# Video: Pack 2 • Paper 2 • Question 9

Pack 2 • Paper 2 • Question 9

05:21

### Video Transcript

The scatter diagram shows the scores that 10 students received on their science test compared to the number of lessons that they missed. Part a) State the coordinates of the point that is an outlier. Part b) Ignoring the outlier, 1) first draw the line of best fit for the remaining points then 2) describe the type of correlation. Another student in the class missed six lessons. Part c) Estimate the score they received.

There is also a part d that we will look at later. The first part of our question asked us to identify the outlier. Well, an outlier is a point on the scatter diagram that doesn’t follow the general pattern or trend of the other points.

In this question, the point circled doesn’t follow the general trend. The coordinates of this point are six, 70. We go along the corridor to six and up to 70. This means that the student missed six lessons and scored 70 in the science test.

The next part of our question asked us to draw a line of best fit. A line of best fit needs to have roughly the same number of points above and below the line. It must also have points above and below the line at the start and at the end of the line. Our line of best fit will look something like this.

It’s important to note that everyone’s line of best fit will be slightly different. Therefore, there is a margin for error in the exam. This will also impact on our answer to part c.

The second part of part b asked us to describe the correlation. Once we have drawn our line of best fit, the type of correlation, it could be positive or negative. If our line of best fit slopes upwards from left to right, it is a positive correlation as the slope has a positive gradient. If our line slopes down from left to right, it has a negative correlation as the gradient is negative.

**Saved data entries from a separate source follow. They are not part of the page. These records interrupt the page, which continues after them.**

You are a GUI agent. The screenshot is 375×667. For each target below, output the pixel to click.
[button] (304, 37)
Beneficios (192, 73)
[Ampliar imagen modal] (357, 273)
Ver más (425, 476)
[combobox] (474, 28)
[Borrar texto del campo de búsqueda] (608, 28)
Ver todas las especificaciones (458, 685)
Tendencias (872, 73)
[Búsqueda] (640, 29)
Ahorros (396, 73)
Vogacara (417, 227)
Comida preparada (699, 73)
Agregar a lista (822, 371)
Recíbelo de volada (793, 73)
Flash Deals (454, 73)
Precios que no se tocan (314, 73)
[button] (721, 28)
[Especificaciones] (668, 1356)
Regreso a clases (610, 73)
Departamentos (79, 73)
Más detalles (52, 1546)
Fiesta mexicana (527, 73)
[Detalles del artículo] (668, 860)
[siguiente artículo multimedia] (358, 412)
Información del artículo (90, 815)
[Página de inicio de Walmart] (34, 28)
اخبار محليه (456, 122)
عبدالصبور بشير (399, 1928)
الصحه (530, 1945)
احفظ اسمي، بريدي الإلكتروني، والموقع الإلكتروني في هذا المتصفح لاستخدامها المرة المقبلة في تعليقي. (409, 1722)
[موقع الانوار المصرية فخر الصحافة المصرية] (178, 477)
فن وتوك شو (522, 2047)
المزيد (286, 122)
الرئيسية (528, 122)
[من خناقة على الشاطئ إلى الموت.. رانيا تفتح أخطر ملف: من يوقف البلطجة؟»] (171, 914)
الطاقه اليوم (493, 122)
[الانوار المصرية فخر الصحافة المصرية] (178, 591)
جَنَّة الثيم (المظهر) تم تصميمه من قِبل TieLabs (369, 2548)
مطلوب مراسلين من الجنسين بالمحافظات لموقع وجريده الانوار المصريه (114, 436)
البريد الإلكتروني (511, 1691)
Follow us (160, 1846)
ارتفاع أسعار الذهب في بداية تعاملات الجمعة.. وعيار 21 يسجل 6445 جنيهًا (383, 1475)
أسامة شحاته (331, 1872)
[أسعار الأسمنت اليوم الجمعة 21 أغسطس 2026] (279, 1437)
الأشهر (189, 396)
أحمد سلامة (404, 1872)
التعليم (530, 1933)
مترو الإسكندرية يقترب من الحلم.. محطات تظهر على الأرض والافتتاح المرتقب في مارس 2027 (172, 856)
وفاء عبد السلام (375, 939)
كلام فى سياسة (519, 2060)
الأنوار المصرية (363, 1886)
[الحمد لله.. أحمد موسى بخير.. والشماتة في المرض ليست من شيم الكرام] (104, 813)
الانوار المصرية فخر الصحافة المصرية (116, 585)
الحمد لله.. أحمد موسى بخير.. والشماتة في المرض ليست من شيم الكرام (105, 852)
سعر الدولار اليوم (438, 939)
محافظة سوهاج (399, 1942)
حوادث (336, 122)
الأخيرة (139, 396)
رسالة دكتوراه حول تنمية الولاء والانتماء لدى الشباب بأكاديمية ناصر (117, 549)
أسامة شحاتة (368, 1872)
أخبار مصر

In this case, we have a negative correlation. This means that the more lessons a student missed, the lower their mark in the science test. As one variable increases, the other one decreases.

Part c of our question told us about another student in the class who missed six lessons. We need to use our line of best fit to estimate the score they received. Remember everyone’s line of best fit will be slightly different. So your answer here might be slightly different to ours. This will be taken into account in the mark scheme in any exam.

In order to estimate the score they received, we firstly need to go up from six lessons. Once we hit our line of best fit, we need to go horizontally across to the 𝑦-axis. On our diagram, this gives us an answer of 42 marks as each little square is worth two marks and we are one square above 40. We can, therefore, estimate that a student that missed six lessons would have a science score of 42.

The final part of the question said the following.

Any student who scored less than 40 failed the test. Part d) Do you agree or disagree with the following statement? “Any student who missed seven lessons or more failed the test. Justify your answer.”

Well, the key bit of information here is that we’re interested in any student who missed seven lessons or more. The scatter diagram only shows students who missed seven lessons or less. This means that we have no data for students who missed eight or more lessons. It is also important to note that the line of best fit is just an estimate and therefore it doesn’t show the guaranteed scores.

This means that the statement is false. So the correct answer is disagree because the line of best fit doesn’t show guaranteed scores and we have no data for students who missed eight lessons or more.

This question has shown us how we can use a scatter diagram to draw a line of best fit, identify the correlation, and estimate scores. However, any estimation must be within the dataset of the particular question and also that our line of best fit doesn’t guarantee the result, as shown by the outlier in part a of the question.